Records from a pointing dataset:
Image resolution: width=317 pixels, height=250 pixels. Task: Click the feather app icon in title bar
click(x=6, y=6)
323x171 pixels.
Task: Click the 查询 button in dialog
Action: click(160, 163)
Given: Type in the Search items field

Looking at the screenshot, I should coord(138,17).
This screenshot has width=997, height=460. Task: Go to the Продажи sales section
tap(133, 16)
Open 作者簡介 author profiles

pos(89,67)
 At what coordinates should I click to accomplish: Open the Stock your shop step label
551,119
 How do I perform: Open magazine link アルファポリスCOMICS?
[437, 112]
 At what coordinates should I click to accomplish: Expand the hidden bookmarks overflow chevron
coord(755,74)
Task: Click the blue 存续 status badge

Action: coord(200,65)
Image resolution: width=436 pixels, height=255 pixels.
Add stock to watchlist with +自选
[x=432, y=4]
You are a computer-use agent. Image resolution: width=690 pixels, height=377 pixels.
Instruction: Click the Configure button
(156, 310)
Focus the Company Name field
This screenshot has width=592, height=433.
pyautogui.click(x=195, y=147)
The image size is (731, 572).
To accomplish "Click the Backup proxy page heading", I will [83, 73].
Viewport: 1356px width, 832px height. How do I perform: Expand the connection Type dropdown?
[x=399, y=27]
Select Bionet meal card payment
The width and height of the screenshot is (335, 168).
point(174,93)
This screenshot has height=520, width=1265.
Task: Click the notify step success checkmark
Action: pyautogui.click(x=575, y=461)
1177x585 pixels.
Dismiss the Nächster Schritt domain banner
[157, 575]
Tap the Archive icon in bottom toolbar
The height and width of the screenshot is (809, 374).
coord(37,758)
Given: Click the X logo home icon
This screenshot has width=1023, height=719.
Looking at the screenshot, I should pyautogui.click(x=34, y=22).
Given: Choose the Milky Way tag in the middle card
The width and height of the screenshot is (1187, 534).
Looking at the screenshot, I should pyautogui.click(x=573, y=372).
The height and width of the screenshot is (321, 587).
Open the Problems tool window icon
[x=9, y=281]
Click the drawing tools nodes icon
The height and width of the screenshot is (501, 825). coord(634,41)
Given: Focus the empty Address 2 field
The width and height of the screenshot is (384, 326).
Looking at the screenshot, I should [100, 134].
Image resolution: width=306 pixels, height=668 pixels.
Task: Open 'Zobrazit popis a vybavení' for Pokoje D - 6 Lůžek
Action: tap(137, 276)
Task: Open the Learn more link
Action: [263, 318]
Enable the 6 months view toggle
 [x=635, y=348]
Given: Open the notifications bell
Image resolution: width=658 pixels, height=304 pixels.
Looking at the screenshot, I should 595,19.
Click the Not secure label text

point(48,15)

◆ Task instructions
Copy out the records exactly, starting from the first line and continuing up to and including the line with "Looking at the screenshot, I should coord(138,17).".

◆ Complete output
Image resolution: width=317 pixels, height=250 pixels. Task: Click the feather app icon in title bar
click(x=6, y=6)
323x171 pixels.
Task: Click the 查询 button in dialog
Action: click(160, 163)
Given: Type in the Search items field

Looking at the screenshot, I should coord(138,17).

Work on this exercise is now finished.